Définition et enjeux

Portrait de Paul Jamot Paul Jamot A. G. Perret et l'architecture du béton armé (1927)

Seul, le béton armé rend possible une telle œuvre. Suivant les circonstances de temps et de lieu, on a vu, ici ou là, le règne légitime, tantôt de la pierre, tantôt de la brique ou du fer. Aujourd'hui, et pour tout pays, c'est le tour du béton armé. Un architecte qui de nos jours se prive du
béton et des prodigieuses ressources qu'il y trouverait se conduit comme un homme d'affaires ou un industriel qui refuserait d'installer chez lui le téléphone ou l'électricité.
Source : Gallica

Daniel Ramée L'architecture et la construction pratiques… (1915)
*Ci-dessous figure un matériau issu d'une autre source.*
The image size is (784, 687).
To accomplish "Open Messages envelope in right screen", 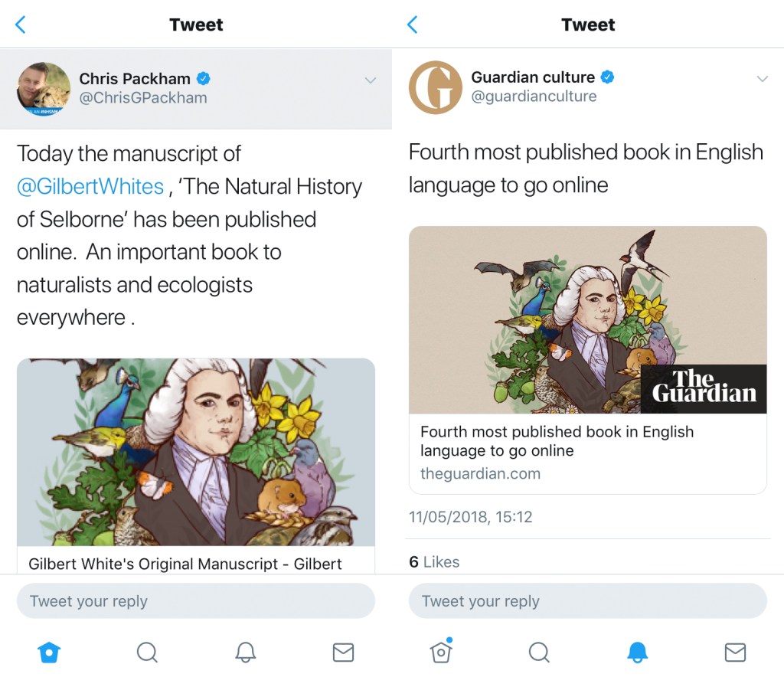I will click(735, 652).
Les mots béton armé et ciment armé sont si couramment employés indistinctement l'un pour l'autre, que dans le langage ordinaire ils sont devenus synonymes; il est toutefois bon de rappeler qu'au point de vue technique le béton est du ciment auquel on a ajouté du sable, du gravier, de la pierraille, et qu'en réalité dans tous les travaux c'est le béton armé que l'on emploie ; le ciment armé n'est guère employé que dans les cas où la résistance n'a qu'une importance secondaire comme par exemple dans la construction de minces cloisons de séparation de pièces, de bureaux etc.
Source : Gallica

Portrait de Paul Jamot Paul Jamot A. G. Perret et l'architecture du béton armé (1927)

La construction en béton armé se prête mieux que toute autre à la pratique du revêtement. Une façade de marbre accrochée à la brique tombe fatalement au bout d'un temps plus ou moins long, par l'effet des différences de tassement. Avec le béton armé, pas de tassement, donc pas de chute. Lorsque l'architecte dispose un vêtement de marbre sur un corps de fer et de béton, il procède comme le peintre qui a dessiné avec soin une figure nue avant de l'habiller.